Both Havelock North / Hastings and Christchurch water supplies are drawn from underground aquifers when most other towns and cities in New Zealand have large reservoirs.  Sunlight will dissipate chlorine in treated water in a large reservoir reducing high concentrations of chlorine.

 

In late March 2018 the Christchurch City Council commenced chlorination of the city drinking water supply and significant numbers of copper HWC’s started to fail from July 2018 onwards.  The most common cause of failure is pinhole corrosion in the bottom dome of the HWC.  This corrosion is otherwise referred to as pitting and presents itself as a jade green lump on the inside of the bottom dome of the HWC and a neatly drilled hole looking from the outside of the HWC.

 

Superheat, Rheem and Rinnai are working together with the Christchurch City Council to identify the cause of the failure of copper HWC’s and the failure of elements in stainless steel hot water cylinders.  It is likely that the change in the water chemistry is responsible for the pitting and failure of the hot HWC’s and may in future result in pinhole corrosion in copper pipework.  This prognosis will be investigated and reported.

Trevor, Managing Director

Investigation into the cause of failure of copper hot water cylinders in Christchurch 2018

 

Superheat commissioned an investigation by the University of Canterbury into the failure of copper hot water cylinders (HWC’s) in Christchurch following the chlorination of the Christchurch water supply. The investigation was led by Professor Milo Kral, a respected authority in corrosion study.

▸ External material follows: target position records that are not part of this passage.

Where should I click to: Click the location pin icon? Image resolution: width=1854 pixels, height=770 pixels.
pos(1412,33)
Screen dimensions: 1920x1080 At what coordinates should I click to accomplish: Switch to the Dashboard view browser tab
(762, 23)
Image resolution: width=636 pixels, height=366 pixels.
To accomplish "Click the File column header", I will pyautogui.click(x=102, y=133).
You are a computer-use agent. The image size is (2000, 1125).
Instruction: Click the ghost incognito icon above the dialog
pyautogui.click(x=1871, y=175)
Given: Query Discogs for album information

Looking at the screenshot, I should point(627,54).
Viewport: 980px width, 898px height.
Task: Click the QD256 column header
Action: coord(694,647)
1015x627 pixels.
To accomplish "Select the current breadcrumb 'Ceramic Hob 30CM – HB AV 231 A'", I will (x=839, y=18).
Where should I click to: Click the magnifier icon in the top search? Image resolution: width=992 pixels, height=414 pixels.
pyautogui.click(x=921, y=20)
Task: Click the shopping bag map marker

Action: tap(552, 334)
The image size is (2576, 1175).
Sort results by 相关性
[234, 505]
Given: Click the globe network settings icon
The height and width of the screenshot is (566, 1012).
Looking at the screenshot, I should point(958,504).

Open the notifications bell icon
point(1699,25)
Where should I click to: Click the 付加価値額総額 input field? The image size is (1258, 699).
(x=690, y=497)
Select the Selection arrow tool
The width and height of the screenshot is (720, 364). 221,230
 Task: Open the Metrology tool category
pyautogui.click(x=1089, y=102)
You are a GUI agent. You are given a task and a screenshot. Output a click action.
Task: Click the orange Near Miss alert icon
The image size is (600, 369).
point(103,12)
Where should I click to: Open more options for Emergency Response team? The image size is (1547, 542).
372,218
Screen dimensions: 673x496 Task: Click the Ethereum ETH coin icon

Forty failed copper HWC’s were inspected using an Endoscope camera. The camera showed signs of pitting in the bottom dome of all the inspected HWC’s. Four HWC’s were selected for further testing by Professor Kral’s team. The selected four HWC’s represented a range of ages, manufacturer’s and geographic locations in the City.

The report “Copper Hot Water Cylinder Corrosion Analysis” identified the following points.

  • The research found that all the tested HWC’s failed due to leaks caused by pitting corrosion. Pitting corrosion is a localised form of corrosion characterised by cavities or holes in the affected material.
  • The HWC’s tested all had multiple corrosion pits and there was no difference in the pitting behaviour between any of the HWC’s tested.
  • The pitting occurred most often in regions of the HWC bottom dome with the largest sediment deposits.
  • EDS (Energy Dispersive X-Ray Spectroscopy) analysis detected chlorine in the corrosion products of all pitting sites.
  • Chlorine was detected only at the pit locations and not on other surfaces.
  • EDS analysis showed the presence of iron oxide in corrosion products on all tested HWC’s.

The report concluded that the pitting observed was most likely due to the presence of chlorine and was influenced by the presence of iron in the sediments that settled to the bottom of the cylinders.

My view is that in the absence of a credible alternative proposition, the chlorination of the Christchurch water supply by the Christchurch City Council has caused the failure of copper hot water cylinders.